L’anaphore obsessionnelle du mot « rien » tend à recréer ce sentiment d’enlisement et de saturation d’une vacuité envahissante. Dans le carnet de l’écrivain, le « nulla » qui barre la page à la date de son trente-troisième anniversaire tire sa force de son caractère monolithique, de l’espace blanc de la page qui le circonscrit et le met en relief [10] . Ce jour entre tous est symbolique, journée d’anniversaire, journée des trente-trois ans, âge où, et Buzzati n’a pas pu ne pas y penser, le Christ mourait après avoir accompli sa mission.

La grande occasion

Ce « rien » n’est supportable que parce qu’il est entièrement tendu vers un hypothétique futur : celui où l’ennemi arrivera enfin, où enfin il se passera quelque chose, où enfin les militaires pourront combattre et faire preuve d’héroïsme. Ce thème de la « grande occasion », de l’événement qui donne sens par lui seul à l’existence d’un individu, est également l’un des thèmes centraux – parce qu’indissociable de celui du temps – de l’univers fictionnel de Buzzati ; il est présent dès ses tout premiers romans (Barnabò des montagnes, 1933 ; Le Secret du Bosco Vecchio, 1935) et constitue un leitmotiv de l’ensemble de sa production narrative. Dans le Désert des Tartares, il prend une force particulière puisqu’il est le moteur du roman, l’horizon qui oriente la diégèse, la seule raison de vivre des protagonistes. Au moment d’écrire son roman, Buzzati, pour illustrer le thème de la « grande occasion », choisit la vie militaire pour donner à son propos, on l’a dit, la valeur d’une allégorie : Drogo et ses compagnons représentent avec une intensité particulière tous leurs semblables ; la vie dans le Fort Bastiani est une allégorie de l’existence humaine, l’espoir de ces soldats est celui de chacun d’entre nous.

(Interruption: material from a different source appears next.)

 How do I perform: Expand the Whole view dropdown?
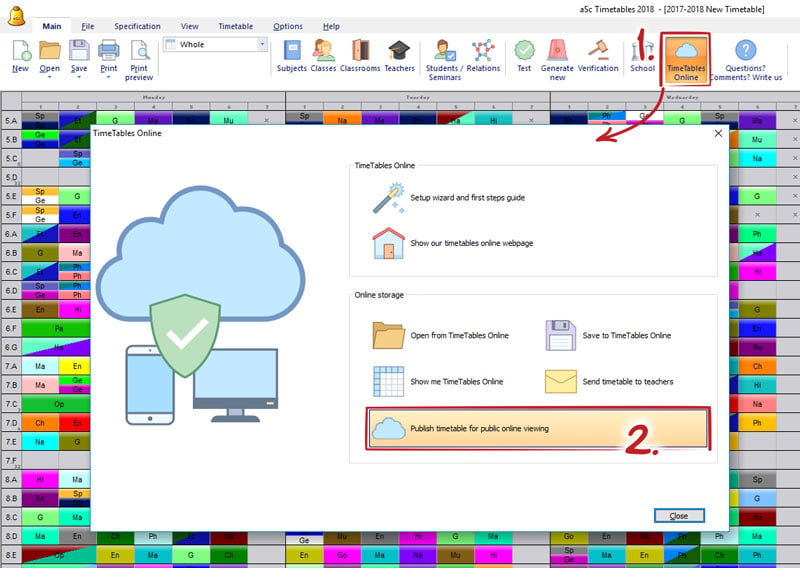[x=262, y=44]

Entre 1940 et 1943, cette situation particulière que Buzzati avait mise en scène dans son œuvre de fiction devient la réalité de son quotidien : les militaires ne sont plus des êtres de papier mais ses compagnons de tous les jours, les ennemis ne sont plus de fantomatiques Tartares mais de bien réels Anglais. Mais ce que le correspondant de guerre retrouve chez ces compagnons d’armes est exactement ce autour de quoi l’écrivain avait construit ses personnages : l’espoir que survienne cette grande occasion où l’affrontement avec l’ennemi leur permettra enfin de se révéler par une action d’éclat marquée du sceau de l’héroïsme. Alors, et alors seulement, l’existence prendra sens car l’attente n’aura pas été vaine.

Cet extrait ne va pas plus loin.